Why is Exchange under such frequent attack?
Due to their popularity as well as the highly sensitive and confidential information often held on Microsoft Exchange email servers, they are a high-value target for both profit-driven cybercriminals and state-sponsored threat actors. It is therefore no surprise that Exchange is being targeted repeatedly. Since the beginning of 2021, there have been three series of vulnerabilities in Microsoft Exchange that were discovered by the DEVCORE research team. ProxyOracle, first reported to Microsoft in January, allows a threat actor to recover the plaintext credentials of any Exchange user. ProxyShell and another widely-exploited vulnerability, ProxyLogon, allow threat actors to write arbitrary files to internet-facing Exchange servers to obtain highly-privileged, remote access. All three Proxy attack chains exploit flaws in Client Access Services (CAS), a fundamental component of Microsoft Exchange.
In the latest versions of on-premise Exchange, the Client Access Services component acts like an HTTP proxy controlling connections from the frontend services to the backend services on the mail server. As demonstrated during the ProxyLogon attacks, vulnerabilities in this architecture can be critical and give threat actors opportunities to leverage their access in a number of ways, from mounting ransomware attacks to mining cryptocurrency. In fact, in late August 2021, security researchers released reports of threat actors exploiting the ProxyShell vulnerabilities to deliver a new variant of the LockFile ransomware.
The series of vulnerabilities in the Proxy attack chains are logic bugs, so don’t rely on the modification of application memory on the Exchange server. They are therefore easier for threat actors to successfully reproduce than attacks relying on memory corruption bugs. Unlike ProxyLogon, there is currently no publicly-available proof of concept code allowing widespread exploitation from threat actors of all skill levels. However, a few days following the Black Hat presentation, a team of security researchers published a technical write-up successfully reproducing ProxyShell, suggesting that it is well within the reach of more skilled attackers.
Organisations that have applied the latest Exchange cumulative updates are protected against the ProxyShell attack chain, so the attacks should not be as widespread as those related to ProxyLogon (an investigation of which is highlighted in one of our previous blog posts).

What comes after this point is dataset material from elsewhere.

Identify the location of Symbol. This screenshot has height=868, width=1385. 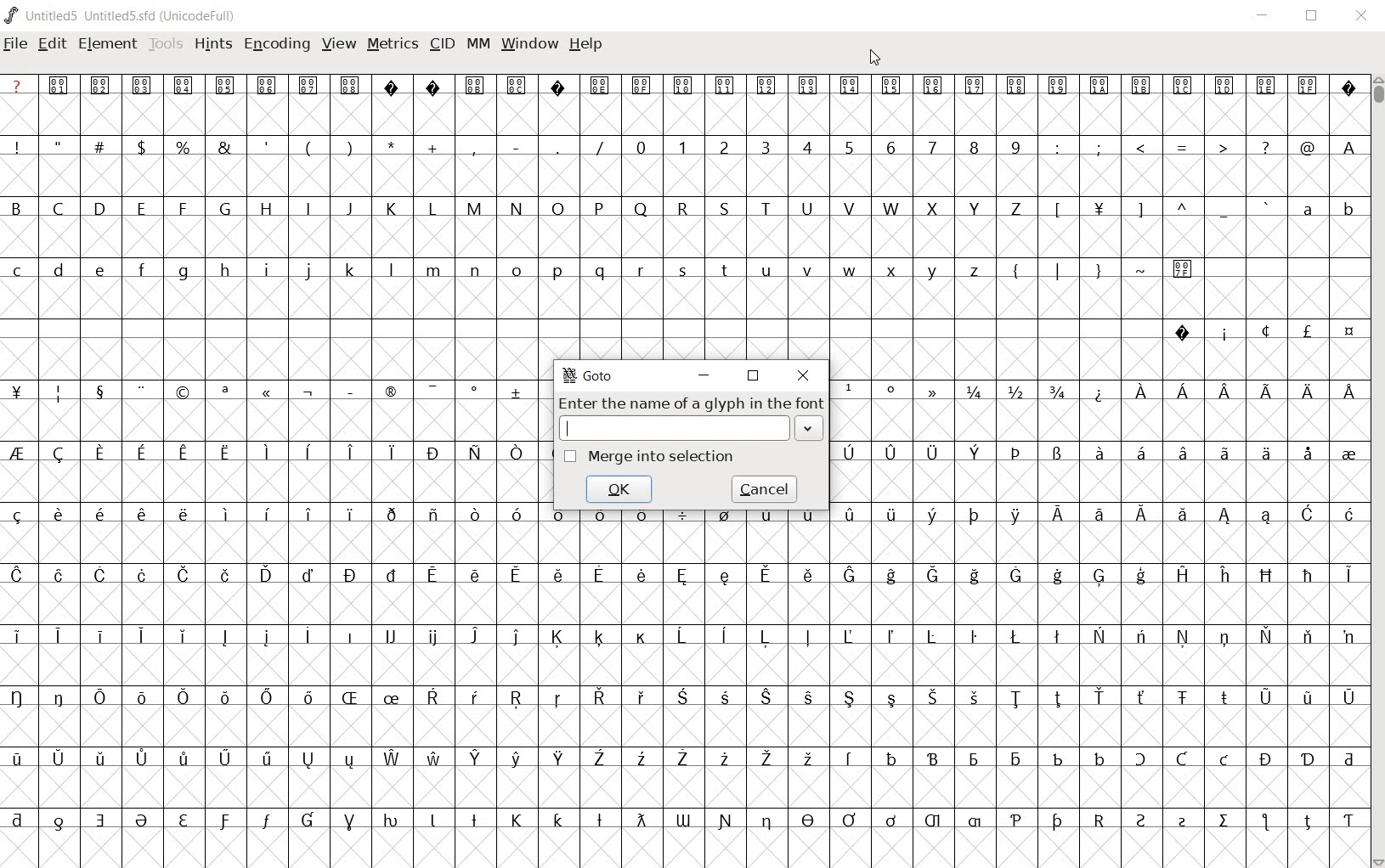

However, the rapid emergence of a new Exchange Server attack chain again highlights the importance of regularly updating and patching servers.
We recommend that the build number and software version of all Exchange servers should be checked against the major releases published by Microsoft. The Exchange server version and build number can be identified using Microsoft’s HealthChecker script or by running the following command in the Exchange Management shell: Get-ExchangeServer | Format-List Name,Edition,AdminDisplayVersion.
Where possible, organisations can better protect on-premises Exchange servers against the initial stages of the Proxy attack chains by placing them behind a VPN concentrator or implementing a strict access control list (ACL).